Impaired macrophage function in female mice with hematopoietic/myeloid-specific ERα deletion. Impaired LPS- (A) and OxLDL-induced (B) phagocytosis in BM-Mφ from MACER and BMT-KO vs. WT (n = 4–6 per genotype). (C) Increased basal cholesterol uptake in BM-Mφ from KO vs. WT. (D) Impaired cholesterol efflux to HDL particles in BM-Mφ from KO vs. WT. (E) Estradiol-induced Apoe, Abca1, and Tgm2 expression (relative to basal vehicle-treated) in KO vs. WT BM-Mφ (n = 4–6 per genotype). (F Upper) Schematic of full-length and truncated, 2-kb (ERE replete) and 1-kb (ERE deleted), Tgm2 promoters. (F Lower) Tgm2 promoter activation by estradiol is blunted in the 1-kb promoter lacking the consensus ERE (n = 3 per condition). (G) Estradiol and IL-4–induced Esr1 expression in WT BM-Mφ (n = 6 per condition). (H) Estradiol, IL-4, and combined estradiol + IL-4 induction of IL-4rα expression in WT and KO BM-Mφ (n = 6 per condition). (I) Reduced IL-4 receptor protein and IL-4–induced STAT6 phosphorylation in KO vs.
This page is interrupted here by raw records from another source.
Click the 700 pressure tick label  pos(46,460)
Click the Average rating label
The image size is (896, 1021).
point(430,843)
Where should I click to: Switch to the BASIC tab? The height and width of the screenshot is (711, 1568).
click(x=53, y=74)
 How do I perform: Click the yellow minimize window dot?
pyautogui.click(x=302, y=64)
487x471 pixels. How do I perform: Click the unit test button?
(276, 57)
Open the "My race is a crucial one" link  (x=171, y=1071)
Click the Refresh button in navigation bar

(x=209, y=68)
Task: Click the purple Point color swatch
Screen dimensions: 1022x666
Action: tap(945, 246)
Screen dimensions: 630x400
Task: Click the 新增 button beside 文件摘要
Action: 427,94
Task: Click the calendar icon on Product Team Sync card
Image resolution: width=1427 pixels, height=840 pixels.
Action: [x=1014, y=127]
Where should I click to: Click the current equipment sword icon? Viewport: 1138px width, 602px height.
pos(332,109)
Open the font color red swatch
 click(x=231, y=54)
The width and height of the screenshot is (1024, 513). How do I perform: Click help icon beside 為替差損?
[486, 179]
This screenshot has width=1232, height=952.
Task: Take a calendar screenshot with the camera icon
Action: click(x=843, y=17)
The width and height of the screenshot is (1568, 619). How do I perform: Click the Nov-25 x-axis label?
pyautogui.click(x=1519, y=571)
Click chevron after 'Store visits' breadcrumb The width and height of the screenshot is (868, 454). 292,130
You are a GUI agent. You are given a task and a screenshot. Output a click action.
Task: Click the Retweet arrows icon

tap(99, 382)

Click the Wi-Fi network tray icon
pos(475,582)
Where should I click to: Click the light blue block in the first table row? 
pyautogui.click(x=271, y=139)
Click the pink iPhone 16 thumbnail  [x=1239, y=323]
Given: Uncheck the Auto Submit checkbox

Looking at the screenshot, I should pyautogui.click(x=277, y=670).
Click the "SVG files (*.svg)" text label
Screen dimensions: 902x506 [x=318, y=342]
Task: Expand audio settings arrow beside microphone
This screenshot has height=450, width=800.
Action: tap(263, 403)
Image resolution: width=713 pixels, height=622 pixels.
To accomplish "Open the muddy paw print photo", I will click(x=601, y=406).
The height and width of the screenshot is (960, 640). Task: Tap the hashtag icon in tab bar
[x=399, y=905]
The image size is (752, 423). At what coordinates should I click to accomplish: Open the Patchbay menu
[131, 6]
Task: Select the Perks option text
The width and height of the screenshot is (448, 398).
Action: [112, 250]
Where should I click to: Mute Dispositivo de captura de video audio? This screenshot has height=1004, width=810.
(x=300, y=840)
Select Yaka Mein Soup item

WT BM-Mφ. (J) IL-4–induced expression of transcription factors (Ppard, Pparg, and Ppargc1; arbitrary units, AU), markers of alternative activation (Arg1, Chi3l3, Retnla, and Tgfb1). (K) Tgm2 (expression above basal) in KO vs. WT BM-Mφ assessed by q-PCR (n = 6 per genotype, normalized to 1.0). (L) FACS analysis of cell surface marker fluorescence for MHCII and CD11c in adipose tissue F4/80+ Mφ from vehicle and IL-4–treated f/f Control vs. MACER mice (n = 3 observations per genotype and treatment condition). (M) C¹⁴-labeled palmitate oxidation for KO vs. WT BM-Mφ (n = 6 per genotype). (N–P) Palmitate-induced Ifng, IL-6, and IL-1β gene expression in KO vs. WT BM-Mφ assessed by quantitative PCR (n = 6 per genotype). *P < 0.05, between genotype difference; ¹P < 0.05, difference between treatment condition, within genotype.